Great story. It not just your area it basically extends from California to where I dont know. One only has to look at the demographics of orange county and it will tell you what will happen here. In order to get into several types of loans to buy a house, household incomes have to be between 127 and 150 thousand. The median household income in Orange County is 60,000. It is factual to say that the billionaires are kicking out the millionaires. Recently a friend of mine who works in the Snowmass area stated that the billionaires live in Aspen and then you have a forty mile stretch of pissed off people to Glenwood. When we vote people in political office who have been raised with a silver spoon in their_________. They may not have the same feel as many common native people have. I have lived in Grand Jct for 45 years and my family has been here since the early forties. We are looking at a situation whereby the college expansion may whip us out as we may find it difficult to even buy a home in our area. Yes indeed social responsiblily has taken a second to economic feasiblility. Poilitical loyalities may be more important then the service to the people.

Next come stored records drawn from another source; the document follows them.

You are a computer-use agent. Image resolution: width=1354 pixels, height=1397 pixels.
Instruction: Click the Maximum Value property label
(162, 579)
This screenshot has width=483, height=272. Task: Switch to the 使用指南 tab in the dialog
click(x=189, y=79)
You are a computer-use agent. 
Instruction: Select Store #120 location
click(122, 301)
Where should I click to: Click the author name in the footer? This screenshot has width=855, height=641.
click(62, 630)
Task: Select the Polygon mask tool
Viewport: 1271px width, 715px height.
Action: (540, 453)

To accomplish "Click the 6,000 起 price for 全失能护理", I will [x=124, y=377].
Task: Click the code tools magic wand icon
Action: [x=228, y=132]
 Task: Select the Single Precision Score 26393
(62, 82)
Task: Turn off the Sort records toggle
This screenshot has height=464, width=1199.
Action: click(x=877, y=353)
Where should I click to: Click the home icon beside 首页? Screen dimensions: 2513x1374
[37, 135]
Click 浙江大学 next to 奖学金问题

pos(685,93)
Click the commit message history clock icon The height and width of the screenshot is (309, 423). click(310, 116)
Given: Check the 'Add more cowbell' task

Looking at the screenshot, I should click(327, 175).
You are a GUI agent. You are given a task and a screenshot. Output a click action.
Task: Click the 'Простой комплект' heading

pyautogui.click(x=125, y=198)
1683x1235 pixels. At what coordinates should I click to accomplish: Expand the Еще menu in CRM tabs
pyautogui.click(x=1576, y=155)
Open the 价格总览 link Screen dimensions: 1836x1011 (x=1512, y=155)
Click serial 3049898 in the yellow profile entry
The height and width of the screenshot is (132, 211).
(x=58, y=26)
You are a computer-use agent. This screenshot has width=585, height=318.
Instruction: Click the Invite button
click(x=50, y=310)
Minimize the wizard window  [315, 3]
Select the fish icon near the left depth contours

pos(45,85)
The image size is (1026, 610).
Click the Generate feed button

Take a close look at Amendmant 41. its happening here.
Comment By Jeff, 10-10-06What goes around comes around. Super rich pay huge amounts for their slice of the "West". Locals are forced to compete for finite space and housing with the rich. Some leverage themselves to the max, both parents working, home equity loans to the max, vodo mortgage financing, maxed out credit cards. The need for workers exceedes the supply. Long comutes, illegials, stop gap measures. Now the booming energy industry siphons off workers with better wages, shorter comutes, more opportunity. Glitzy lifestyle harder to enjoy. Who is gona carry my bages, cook my meal, run my ski lift, pump my gas, powder my a__. Add meaningful illegal immigration law and the whole thing comes crashing down. A house is only worth what another is willing to and able to spend to get it. If the rich bail cause the lifestyle is no longer fun, they sell out at a loss and take it off their taxes. BFD. The middle class has tumbling home value, owes more than the house is now worth, economy turns sour, people pack up and go in the dead of night. Snow ball going down hill gathering size and momentum. Anybody remember Black Sunday. Financial blood bath with the middle class and working people hurt the most.What to do to avoid this?
1 Locals elect people who will make decisions for the good of the whole community, not just the developers. 2. Restrict further devlopment until the housing and labor situation is resolved, make it stick. 3. Middle class must begin living within it's means and unleverage itself or sooner or later we all go over the cliff.
Folks:
"Things that can't go on forever won't."
All your comments are on the money! Help Steamboat Springs locals live in Steamboat by emailing city council TODAY and insisting that the developers of One Steamboat Place live up to their obligation (by law )of providing 14 on-site affordable housing units. To be effective you must do this no later than
Monday, October,16th. Here is the link. http://www.steamboatsprings.net/index.php?id=152
If you need more information: call City Council at 970- 879-2060
Look at the insanity of Crested Butte. A second homeowner, Michael Weiner, doesn't like the affordable housing in his subdivision that's currently being completed. He sent a letter to all the homeowners demanding that it be torn down. Insanity!